XIONG等[30]的研究結果表明，連作香草蘭根際土壤真菌多樣性和植株發病率呈顯著負相關，抑病型香草蘭園根際土壤具有較高的真菌多樣性，更易富集與植株健康密切相關的芽孢桿菌和青霉等有益微生物。本研究篩選出了對尖孢鐮刀菌有顯著抑制作用及可降解根系自毒物質酚酸的復合型功能菌株，它們為ZD-4枯草芽孢桿菌(Bacillus subtilis)、ZH-19炭疽芽孢桿菌（Bacillus anthracis）、ZH-20解 淀 粉 芽 孢 桿 菌(Bacillus amyloliquefaciens)、BM-5黃 絲 曲 霉（Talaromycessp.）、FD-21青 霉（Penicilliumsp.）、BD-8桔 青 霉（Penicillium citrinum）。文獻[31]的研究結果表明，在改良具有連作障礙的蘋果園土壤，單施有機肥土壤中黃絲曲霉屬明顯升高，推測黃絲曲霉可能有益于蘋果植株健康生長，為連作土壤改良提供了新思路[31]。另外，黃絲曲霉屬可作為土壤高效解磷菌應用于實際生產中[18]。文獻[32]的研究結果表明，在香草蘭與胡椒輪作模式中，香草蘭根際土壤中與植株密切相關的有益菌青霉的豐度顯著增加[32]。在本研究中發現青霉FD-21降解3種酚酸自毒物質的能力明顯優于其他2株真菌，且對尖孢鐮刀菌有顯著抑制作用。

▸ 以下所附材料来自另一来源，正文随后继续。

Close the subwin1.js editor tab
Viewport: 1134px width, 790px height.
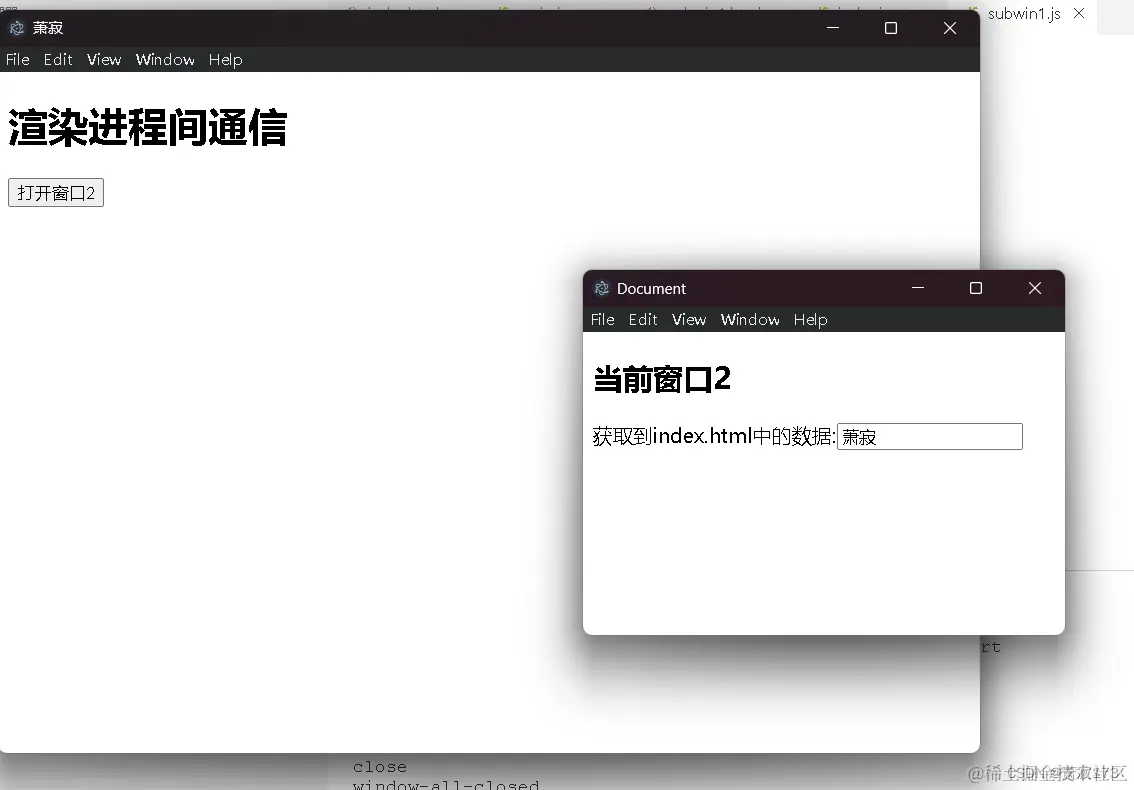click(x=1077, y=13)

近年來，我國高度重視研發農業綠色投入品，助力為實現我國農業綠色優質發展，更趨向重視對農業綠色投入品的研發與應用。隨著對高效功能型菌種資源的不斷挖掘，多種有益功能微生物應用到農業生產中，利用復合型高效功能微生物降解自毒物質、抑制土傳病害，是一種緩解作物連作生物障礙行之有效的方法。本研究篩選到了對苯甲酸、水楊酸和對羥基苯甲酸有顯著降解作用且可抑制土傳病原真菌尖孢鐮刀菌的復合型功能微生物菌株枯草芽孢桿菌、黃絲曲霉等，豐富了酚酸類自毒物質降解菌及生防菌菌種資源，對緩解香草蘭連作生物障礙提供了新的菌種資源。下一步，筆者擬基于生態功能互補及生物多樣性原理，組合高效互作菌群，并研究適宜高效菌群生長擴繁的不同營養載體組合（益生源），研制高效復合菌劑，為調控香草蘭連作土壤，有效阻控連作生物障礙提供支撐，同時，也為緩解其他經濟作物連作生物障礙提供參考。